Start of Block

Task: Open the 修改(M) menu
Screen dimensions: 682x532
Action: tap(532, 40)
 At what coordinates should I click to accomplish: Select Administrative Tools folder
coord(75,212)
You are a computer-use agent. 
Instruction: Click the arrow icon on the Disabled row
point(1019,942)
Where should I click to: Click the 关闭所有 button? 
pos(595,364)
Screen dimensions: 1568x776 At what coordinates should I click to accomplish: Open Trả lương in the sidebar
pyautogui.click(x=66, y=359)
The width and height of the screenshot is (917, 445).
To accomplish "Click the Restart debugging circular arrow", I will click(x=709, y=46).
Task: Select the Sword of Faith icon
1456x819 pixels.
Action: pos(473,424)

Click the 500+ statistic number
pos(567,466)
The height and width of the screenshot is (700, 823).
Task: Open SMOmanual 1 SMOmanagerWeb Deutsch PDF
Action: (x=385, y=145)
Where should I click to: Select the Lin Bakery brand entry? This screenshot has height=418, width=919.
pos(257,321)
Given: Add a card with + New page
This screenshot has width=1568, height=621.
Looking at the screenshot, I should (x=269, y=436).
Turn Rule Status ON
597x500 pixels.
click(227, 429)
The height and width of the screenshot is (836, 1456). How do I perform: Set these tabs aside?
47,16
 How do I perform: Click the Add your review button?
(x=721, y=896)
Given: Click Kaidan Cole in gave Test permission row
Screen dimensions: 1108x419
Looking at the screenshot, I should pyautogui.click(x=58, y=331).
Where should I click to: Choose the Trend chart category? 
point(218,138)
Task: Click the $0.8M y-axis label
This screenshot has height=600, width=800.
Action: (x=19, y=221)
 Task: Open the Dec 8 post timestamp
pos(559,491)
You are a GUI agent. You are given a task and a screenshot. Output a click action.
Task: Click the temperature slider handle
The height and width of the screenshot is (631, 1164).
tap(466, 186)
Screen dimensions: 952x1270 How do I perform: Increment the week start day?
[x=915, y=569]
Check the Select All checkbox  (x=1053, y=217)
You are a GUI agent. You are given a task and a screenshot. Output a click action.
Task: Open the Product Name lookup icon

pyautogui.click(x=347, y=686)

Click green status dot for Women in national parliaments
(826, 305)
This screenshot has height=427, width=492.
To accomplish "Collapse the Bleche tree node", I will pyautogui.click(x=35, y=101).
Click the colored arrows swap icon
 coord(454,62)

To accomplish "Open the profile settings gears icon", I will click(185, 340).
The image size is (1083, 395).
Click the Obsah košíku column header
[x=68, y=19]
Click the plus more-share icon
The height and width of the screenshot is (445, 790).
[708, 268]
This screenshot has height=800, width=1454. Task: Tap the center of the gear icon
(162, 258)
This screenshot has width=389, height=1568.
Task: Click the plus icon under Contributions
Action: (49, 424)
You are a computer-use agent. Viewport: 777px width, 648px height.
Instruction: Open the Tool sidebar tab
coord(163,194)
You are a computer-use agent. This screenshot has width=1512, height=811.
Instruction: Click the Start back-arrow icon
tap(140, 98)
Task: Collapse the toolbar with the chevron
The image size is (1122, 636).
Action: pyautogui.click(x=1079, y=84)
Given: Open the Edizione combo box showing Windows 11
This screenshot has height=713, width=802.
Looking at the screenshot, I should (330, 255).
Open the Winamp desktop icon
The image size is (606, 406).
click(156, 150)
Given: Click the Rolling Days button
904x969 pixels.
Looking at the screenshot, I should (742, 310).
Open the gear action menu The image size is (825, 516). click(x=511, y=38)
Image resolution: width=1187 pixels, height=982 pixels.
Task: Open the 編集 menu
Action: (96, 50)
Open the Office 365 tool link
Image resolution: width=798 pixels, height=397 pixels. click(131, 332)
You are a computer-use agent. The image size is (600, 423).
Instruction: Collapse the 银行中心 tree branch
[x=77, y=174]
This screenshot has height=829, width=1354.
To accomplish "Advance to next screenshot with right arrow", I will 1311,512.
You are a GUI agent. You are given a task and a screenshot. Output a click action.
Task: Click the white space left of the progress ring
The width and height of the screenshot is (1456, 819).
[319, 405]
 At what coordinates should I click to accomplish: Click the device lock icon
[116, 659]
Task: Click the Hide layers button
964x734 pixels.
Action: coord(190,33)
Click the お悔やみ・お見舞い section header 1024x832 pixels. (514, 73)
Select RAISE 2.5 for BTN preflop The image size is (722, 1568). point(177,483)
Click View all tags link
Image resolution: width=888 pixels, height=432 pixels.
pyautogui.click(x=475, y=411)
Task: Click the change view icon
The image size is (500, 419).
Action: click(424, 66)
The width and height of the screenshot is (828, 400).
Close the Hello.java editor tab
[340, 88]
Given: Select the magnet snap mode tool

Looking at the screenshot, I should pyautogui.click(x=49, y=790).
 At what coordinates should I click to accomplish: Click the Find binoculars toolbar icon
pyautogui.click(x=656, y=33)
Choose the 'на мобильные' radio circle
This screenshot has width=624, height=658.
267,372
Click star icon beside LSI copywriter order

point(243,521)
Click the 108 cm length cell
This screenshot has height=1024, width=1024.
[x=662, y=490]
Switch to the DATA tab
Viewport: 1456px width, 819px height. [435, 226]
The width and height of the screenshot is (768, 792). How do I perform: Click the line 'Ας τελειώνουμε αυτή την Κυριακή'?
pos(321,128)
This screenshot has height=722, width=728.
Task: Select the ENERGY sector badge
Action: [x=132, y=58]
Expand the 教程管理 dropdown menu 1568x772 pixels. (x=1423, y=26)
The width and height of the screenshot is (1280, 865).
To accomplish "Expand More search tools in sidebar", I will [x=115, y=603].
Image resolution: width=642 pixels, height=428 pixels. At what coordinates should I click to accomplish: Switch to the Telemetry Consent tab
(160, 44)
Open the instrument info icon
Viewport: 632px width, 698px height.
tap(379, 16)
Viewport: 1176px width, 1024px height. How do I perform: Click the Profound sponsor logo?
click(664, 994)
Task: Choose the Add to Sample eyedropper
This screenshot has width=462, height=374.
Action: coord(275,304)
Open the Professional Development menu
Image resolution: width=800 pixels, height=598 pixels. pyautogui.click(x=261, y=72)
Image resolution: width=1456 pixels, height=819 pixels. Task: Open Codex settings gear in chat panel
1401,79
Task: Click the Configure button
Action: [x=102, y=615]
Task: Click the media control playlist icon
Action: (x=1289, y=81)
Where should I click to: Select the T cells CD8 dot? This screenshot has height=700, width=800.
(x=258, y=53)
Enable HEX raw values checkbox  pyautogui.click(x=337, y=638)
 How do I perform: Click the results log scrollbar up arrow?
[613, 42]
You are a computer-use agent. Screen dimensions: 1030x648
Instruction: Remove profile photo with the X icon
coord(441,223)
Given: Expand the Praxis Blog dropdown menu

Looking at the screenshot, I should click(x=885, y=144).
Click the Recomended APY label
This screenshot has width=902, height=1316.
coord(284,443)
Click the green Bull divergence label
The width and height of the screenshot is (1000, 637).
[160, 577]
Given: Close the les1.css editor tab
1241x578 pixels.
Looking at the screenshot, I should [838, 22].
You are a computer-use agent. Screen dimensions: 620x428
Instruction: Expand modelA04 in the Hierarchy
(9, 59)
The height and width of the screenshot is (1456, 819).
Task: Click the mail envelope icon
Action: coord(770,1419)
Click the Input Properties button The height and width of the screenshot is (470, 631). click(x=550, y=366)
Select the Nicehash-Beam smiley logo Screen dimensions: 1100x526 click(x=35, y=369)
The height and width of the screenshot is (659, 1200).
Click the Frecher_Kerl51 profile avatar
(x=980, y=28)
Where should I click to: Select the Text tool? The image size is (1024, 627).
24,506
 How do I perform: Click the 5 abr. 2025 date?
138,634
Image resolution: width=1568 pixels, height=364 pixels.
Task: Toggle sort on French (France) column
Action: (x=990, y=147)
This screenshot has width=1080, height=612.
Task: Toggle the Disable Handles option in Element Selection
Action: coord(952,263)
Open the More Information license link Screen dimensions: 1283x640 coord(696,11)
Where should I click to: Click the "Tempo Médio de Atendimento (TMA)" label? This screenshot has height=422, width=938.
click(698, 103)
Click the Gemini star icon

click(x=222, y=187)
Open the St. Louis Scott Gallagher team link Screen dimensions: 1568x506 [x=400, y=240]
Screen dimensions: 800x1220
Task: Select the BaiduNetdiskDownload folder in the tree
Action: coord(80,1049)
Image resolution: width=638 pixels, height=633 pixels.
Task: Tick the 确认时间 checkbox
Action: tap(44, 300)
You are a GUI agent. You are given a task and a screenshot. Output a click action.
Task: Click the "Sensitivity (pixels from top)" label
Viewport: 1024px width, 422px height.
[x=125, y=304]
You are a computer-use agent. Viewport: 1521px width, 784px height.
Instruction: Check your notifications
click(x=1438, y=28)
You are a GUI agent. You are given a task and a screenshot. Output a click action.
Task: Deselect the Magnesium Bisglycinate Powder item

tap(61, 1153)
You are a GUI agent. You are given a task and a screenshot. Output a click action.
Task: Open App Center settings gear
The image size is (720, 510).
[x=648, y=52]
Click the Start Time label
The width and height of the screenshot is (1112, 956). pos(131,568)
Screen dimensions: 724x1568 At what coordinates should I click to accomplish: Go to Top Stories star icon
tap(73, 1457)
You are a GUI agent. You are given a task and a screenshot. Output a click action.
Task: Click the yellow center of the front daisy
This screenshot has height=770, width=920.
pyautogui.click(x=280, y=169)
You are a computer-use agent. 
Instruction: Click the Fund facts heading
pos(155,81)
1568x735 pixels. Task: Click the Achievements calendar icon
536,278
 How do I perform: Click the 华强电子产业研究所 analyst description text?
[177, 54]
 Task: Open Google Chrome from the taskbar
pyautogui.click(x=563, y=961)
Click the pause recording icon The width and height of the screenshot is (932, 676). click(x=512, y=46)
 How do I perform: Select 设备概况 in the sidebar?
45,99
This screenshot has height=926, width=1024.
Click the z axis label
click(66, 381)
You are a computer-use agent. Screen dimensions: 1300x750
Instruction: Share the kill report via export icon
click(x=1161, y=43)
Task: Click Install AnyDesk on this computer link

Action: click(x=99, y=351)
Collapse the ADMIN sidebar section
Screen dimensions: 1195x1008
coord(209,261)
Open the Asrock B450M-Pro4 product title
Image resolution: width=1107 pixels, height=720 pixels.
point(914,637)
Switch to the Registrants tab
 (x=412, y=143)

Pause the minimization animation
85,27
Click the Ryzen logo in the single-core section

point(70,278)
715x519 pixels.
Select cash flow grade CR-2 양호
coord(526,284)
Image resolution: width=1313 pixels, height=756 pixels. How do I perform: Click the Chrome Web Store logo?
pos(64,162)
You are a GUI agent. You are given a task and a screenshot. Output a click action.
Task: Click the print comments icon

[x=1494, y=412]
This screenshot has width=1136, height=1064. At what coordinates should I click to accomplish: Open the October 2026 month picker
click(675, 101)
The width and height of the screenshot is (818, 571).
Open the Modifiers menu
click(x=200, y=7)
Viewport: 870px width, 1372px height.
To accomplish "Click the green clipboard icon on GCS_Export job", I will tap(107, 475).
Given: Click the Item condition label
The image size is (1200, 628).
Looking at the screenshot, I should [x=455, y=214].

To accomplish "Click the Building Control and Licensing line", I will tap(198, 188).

End of Block

TASK GOAL: Which lines in the records above contain the word "will"? Return each of them.

ANSWER BOX:
To accomplish "Click the Restart debugging circular arrow", I will click(x=709, y=46).
To accomplish "Collapse the Bleche tree node", I will pyautogui.click(x=35, y=101).
To accomplish "Open the profile settings gears icon", I will click(185, 340).
To accomplish "Advance to next screenshot with right arrow", I will 1311,512.
To accomplish "Expand More search tools in sidebar", I will [x=115, y=603].
To accomplish "Click the green clipboard icon on GCS_Export job", I will tap(107, 475).
To accomplish "Click the Building Control and Licensing line", I will tap(198, 188).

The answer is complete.